During the winter months, we tend to stray and consume comfort foods more than ever. Warm, thick and creamy chowders, sweet, decadent starches and hearty meats make their way to our dinner table and lunch boxes. The closer we get to the holidays, the more gatherings and celebrations we attend. Happiness fills the air and where there is happiness, there is a table spread with delicious foods just waiting to be devoured.
To keep us from over indulging during the holidays, cooking a lighter fare at home during weeknight meals does the trick. Focusing on fruits and vegetables, drinking lots of water and aguas frescas and natural juices during the week, allows us to enjoy on our winter favorites during the weekends and holidays.
One of our favorite vegetarian weeknight meals is nopales vestidos or breaded cactus paddles on a tomato sauce. Lightly breaded and fried in soy oil, these vitamin packed paddles are tasty and satisfying. Soy oil is a perfect frying oil for because its taste is neutral and doesn’t compromise the flavor of the cactus paddles or savory tomato sauce.
Soy bean oil is versatile and can be used in all types of cooking. It’s light and replaces oils high in saturated fat. Perfect for this vegetarian dish. The possibilities are endless. Give it a try! For more information and recipe ideas visit SoyConnection.com or follow them on Facebook.
Nopales Vestidos | Breaded Cactus Paddles
8 cactus paddles, thorns removed, boiled and drained
1/4 cup flour
1 egg, beaten
1/3 cup seasoned bread crumbs
1/4 cup soy oil
cilantro sprigs for garnish
Ingredients for sauce
3 Roma tomatoes
1 tablespoon soy oil
1 garlic clove, chopped
1/4 cup yellow onion, chopped
1/2 teaspoon dried Mexican oregano
1/4 teaspoon salt
Sprinkle flour on cactus paddles, covering both sides. Dip in beaten egg then dredge in breadcrumbs; coating evenly.
In a large skillet, heat oil over medium heat. Using tongs, place cactus paddle in hot oil, one at a time. Fry until both sides are golden.

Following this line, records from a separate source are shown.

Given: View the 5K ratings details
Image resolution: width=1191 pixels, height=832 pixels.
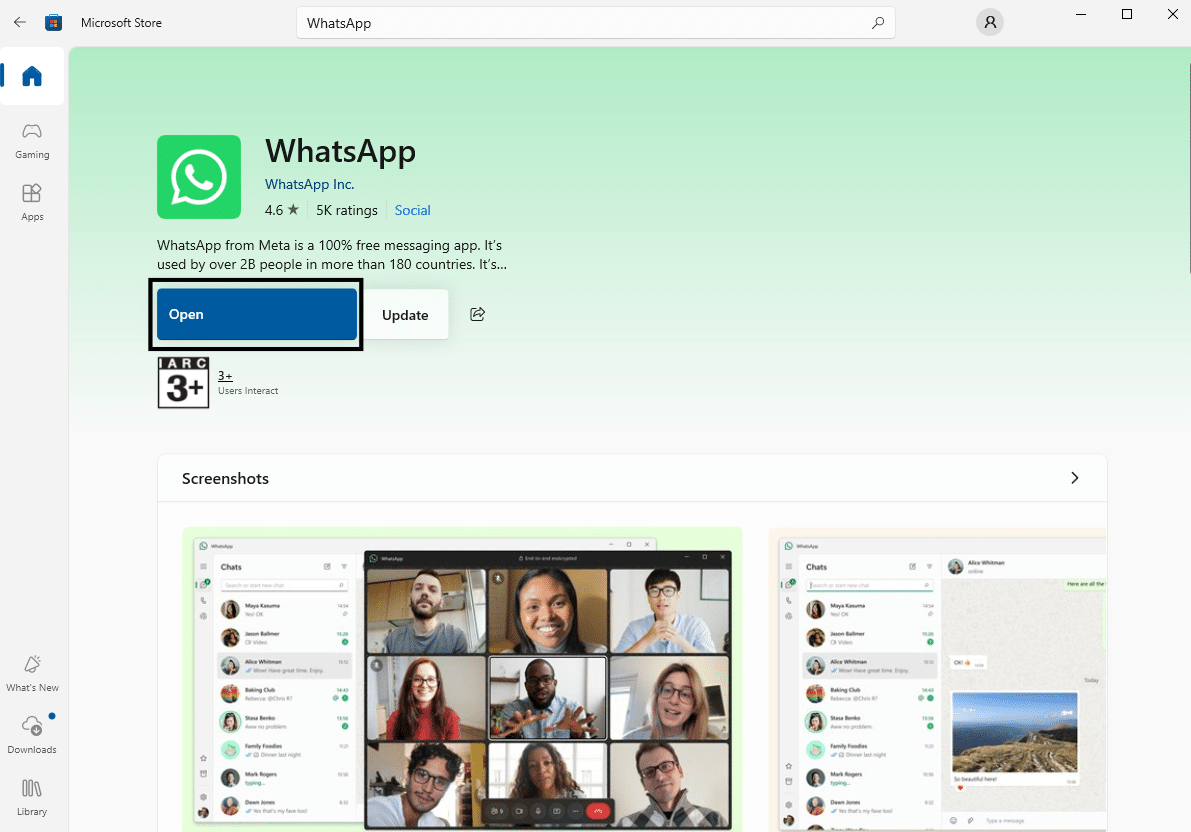Looking at the screenshot, I should coord(347,210).
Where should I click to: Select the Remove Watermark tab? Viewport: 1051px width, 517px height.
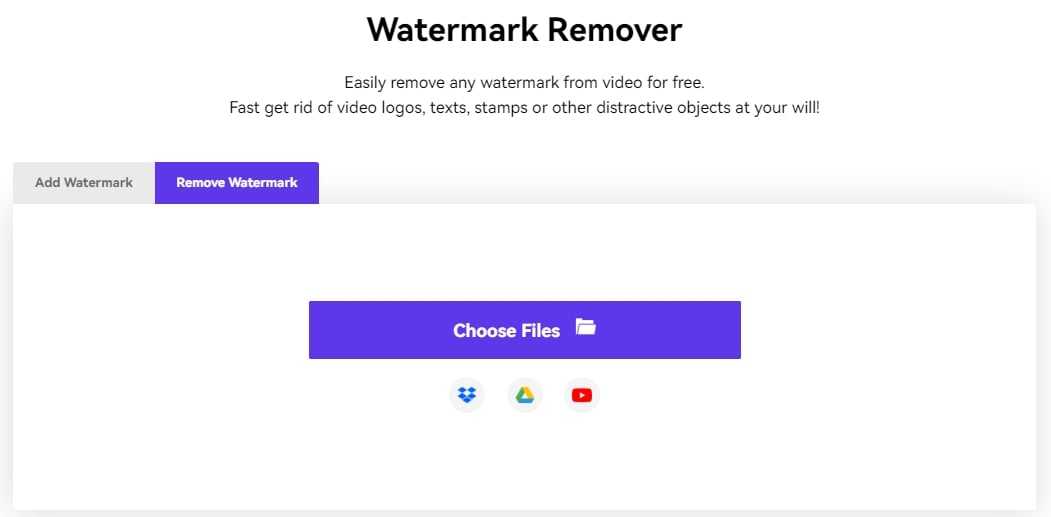pyautogui.click(x=237, y=183)
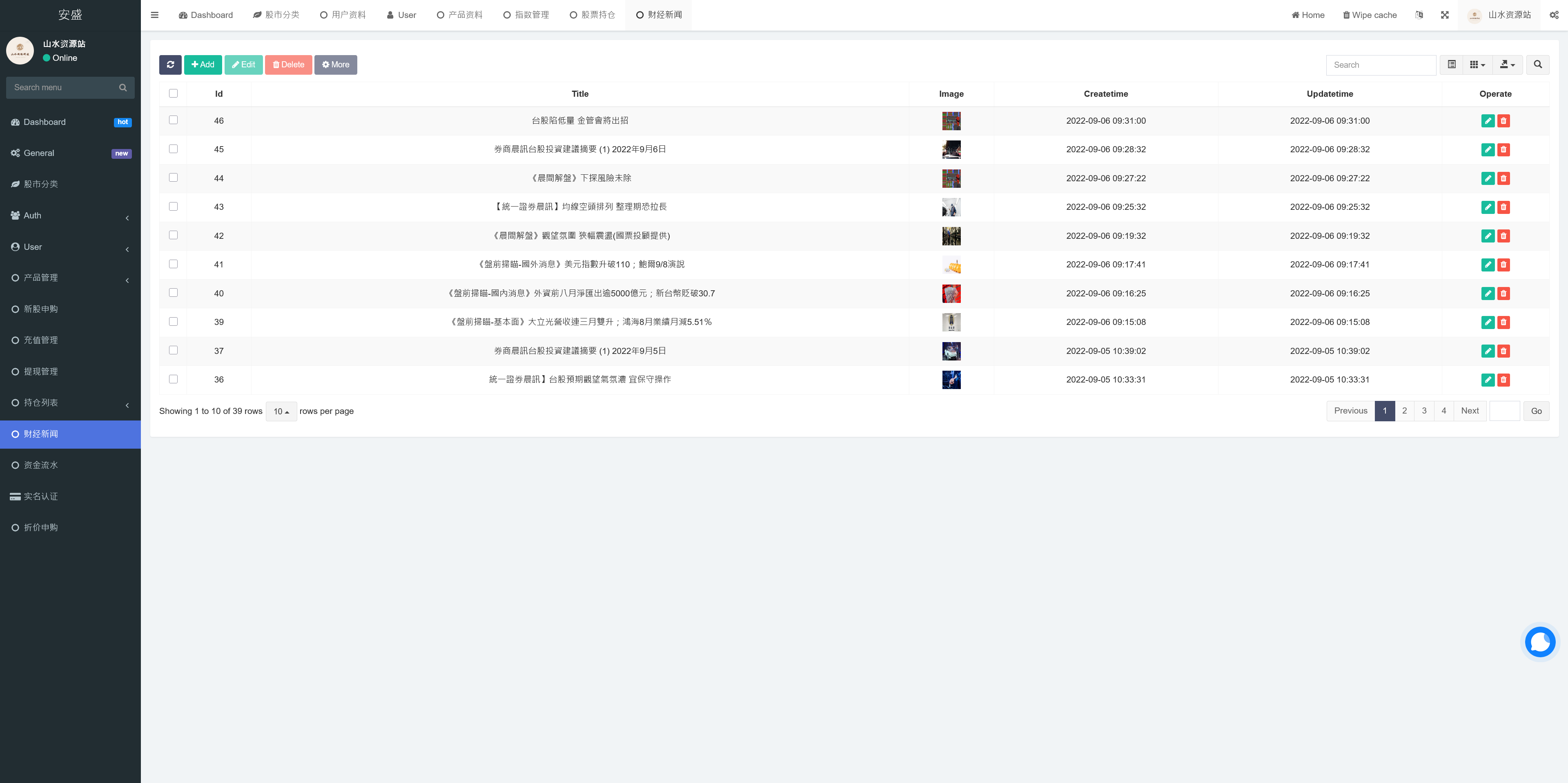
Task: Click the search magnifier icon above the table
Action: (x=1537, y=65)
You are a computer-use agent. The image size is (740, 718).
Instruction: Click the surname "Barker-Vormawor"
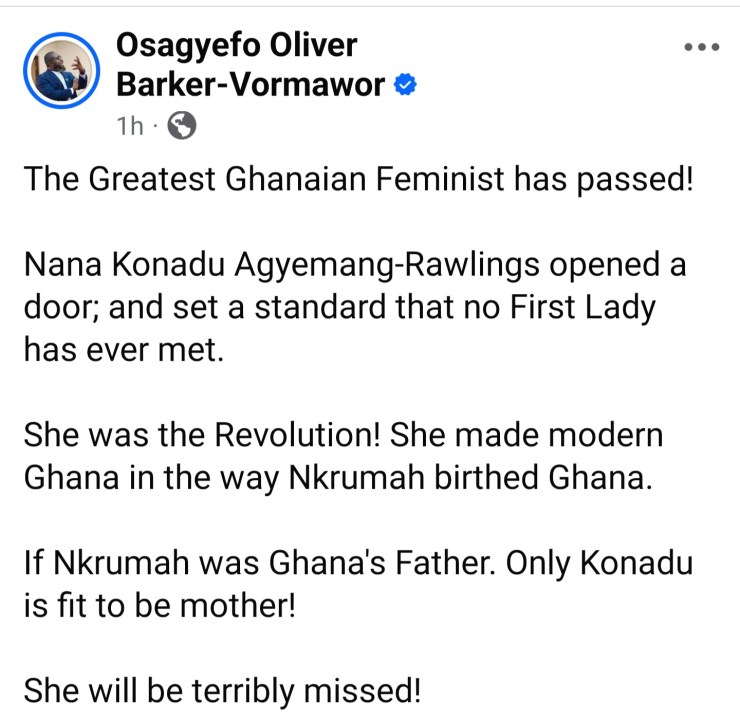(250, 85)
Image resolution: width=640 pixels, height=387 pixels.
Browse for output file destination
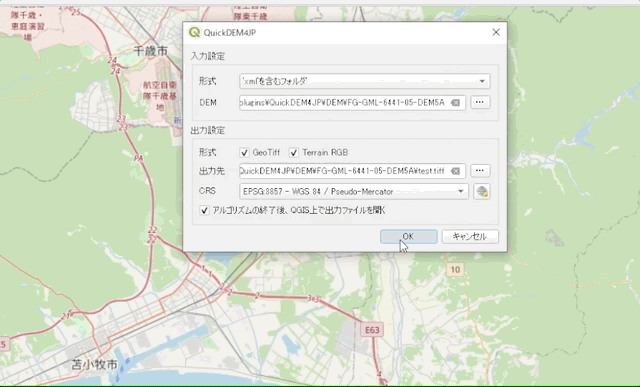pos(480,171)
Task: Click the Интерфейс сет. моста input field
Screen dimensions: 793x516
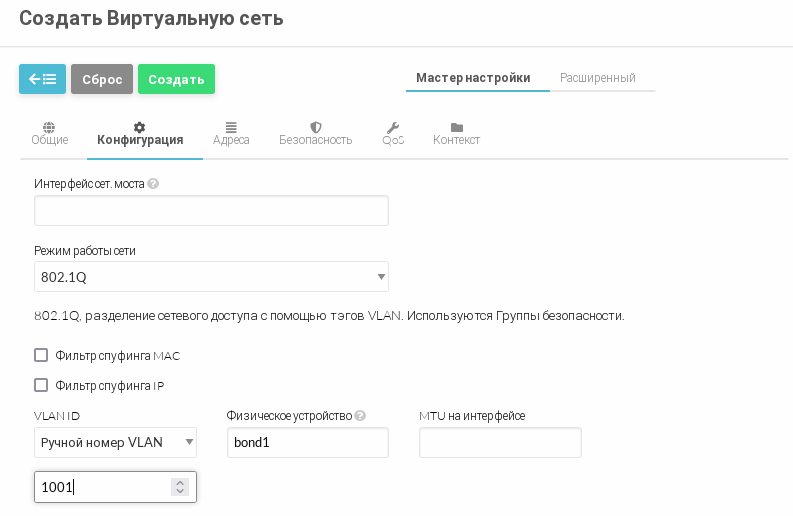Action: [x=211, y=211]
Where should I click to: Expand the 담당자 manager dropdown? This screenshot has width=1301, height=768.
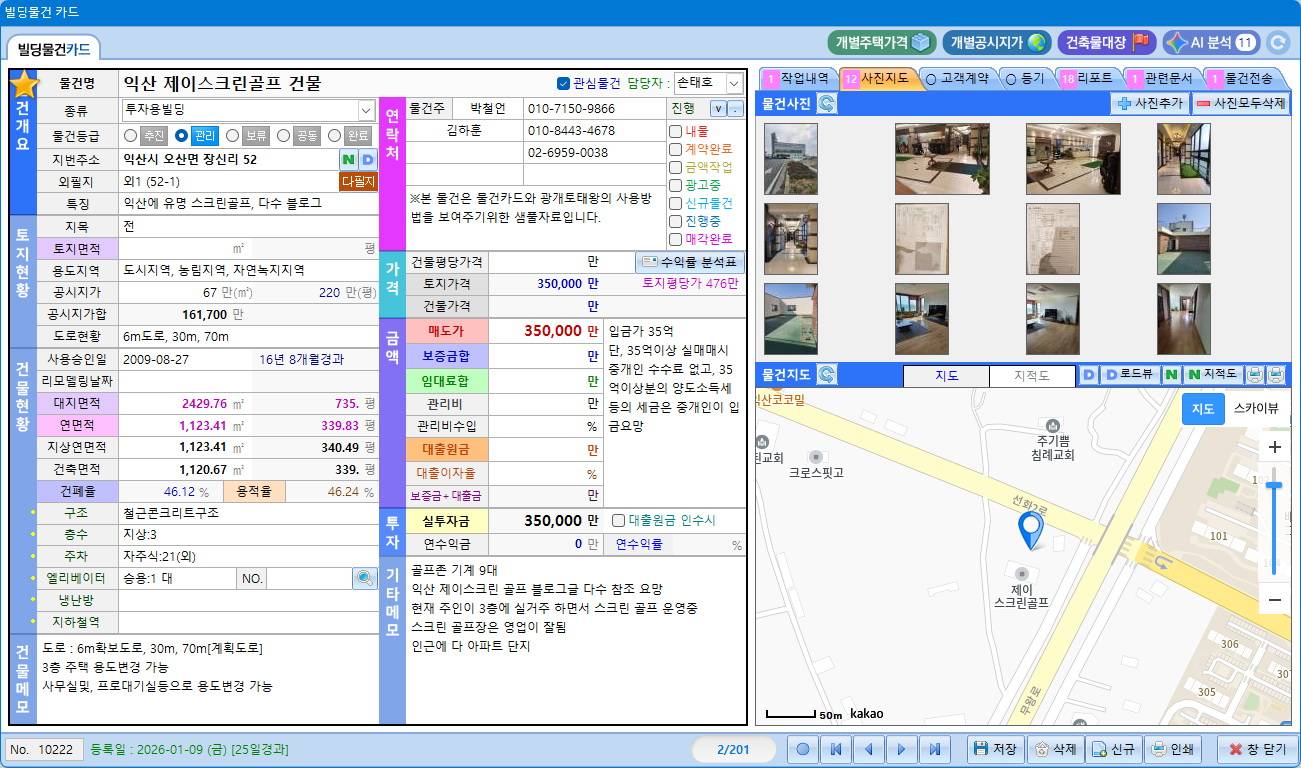(x=734, y=83)

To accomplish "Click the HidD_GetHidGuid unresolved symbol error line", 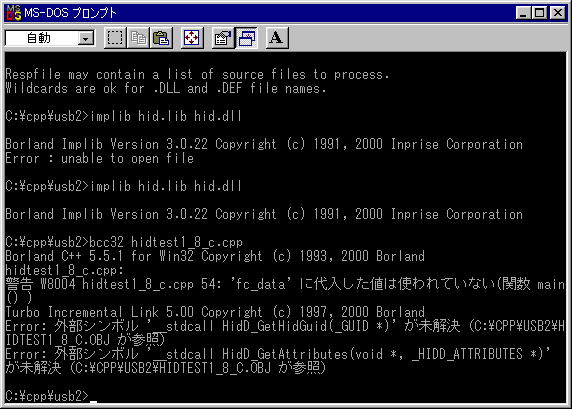I will click(x=285, y=333).
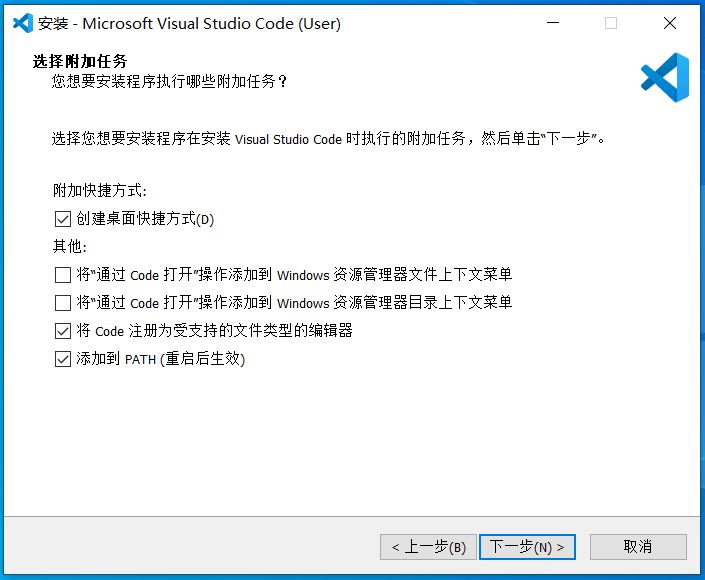Click the 添加到 PATH (重启后生效) label text

[x=160, y=358]
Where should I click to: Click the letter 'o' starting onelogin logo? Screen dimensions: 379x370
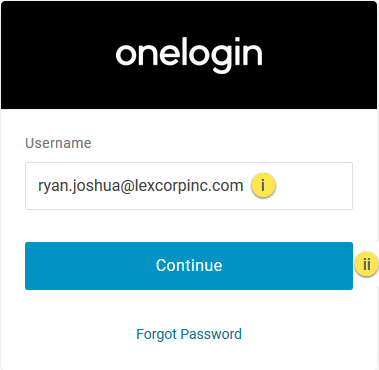point(127,55)
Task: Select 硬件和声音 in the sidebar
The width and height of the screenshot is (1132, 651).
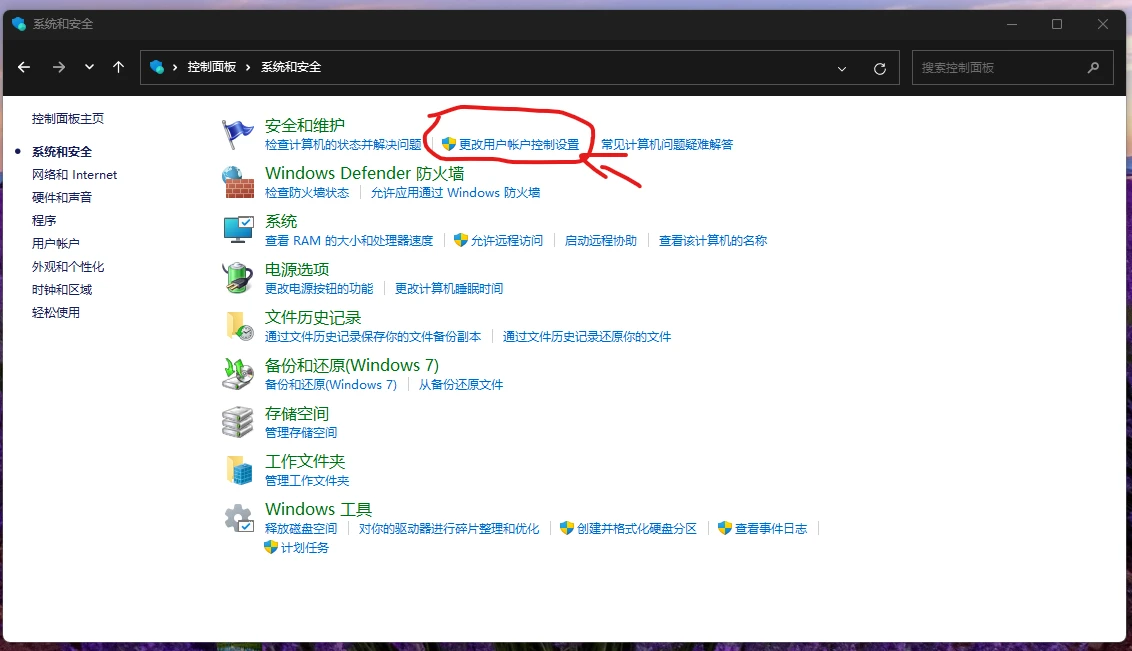Action: (62, 198)
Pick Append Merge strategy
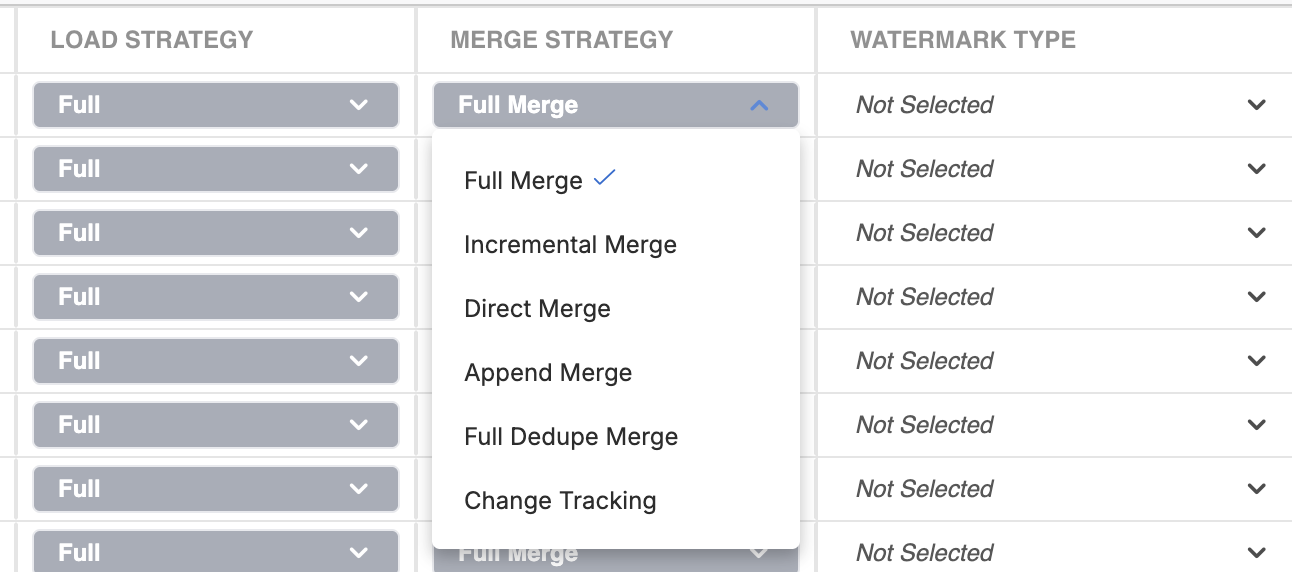 coord(548,373)
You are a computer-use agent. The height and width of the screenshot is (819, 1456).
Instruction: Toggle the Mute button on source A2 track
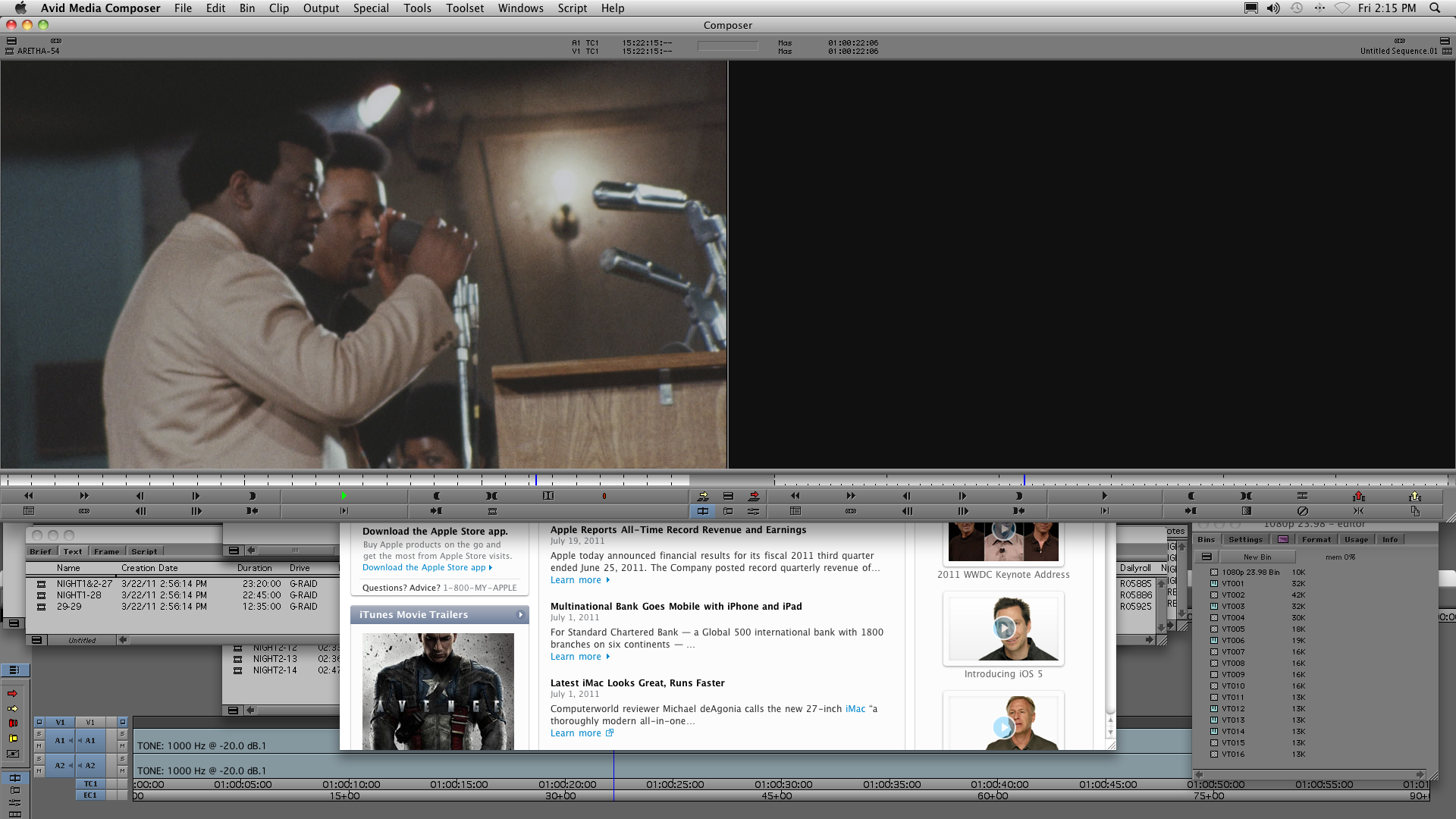39,770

Transfer to a paper towel lined plate to absorb excess oil.
In a 3-quart stock pot, place tomatoes with enough water to cover, heat over medium heat until the skin from the tomatoes begins to peel. Remove from heat and set aside.
In asmall skillet, heat oil over medium low heat. Add garlic and onion. Cook until translucent; approximately 5 minutes.
Place tomatoes in a blender container. Add cooked garlic, onion, oregano and salt. Blend until smooth.
Ladle sauce in serving plates and top with cactus paddles. Garnish with a cilantro sprig.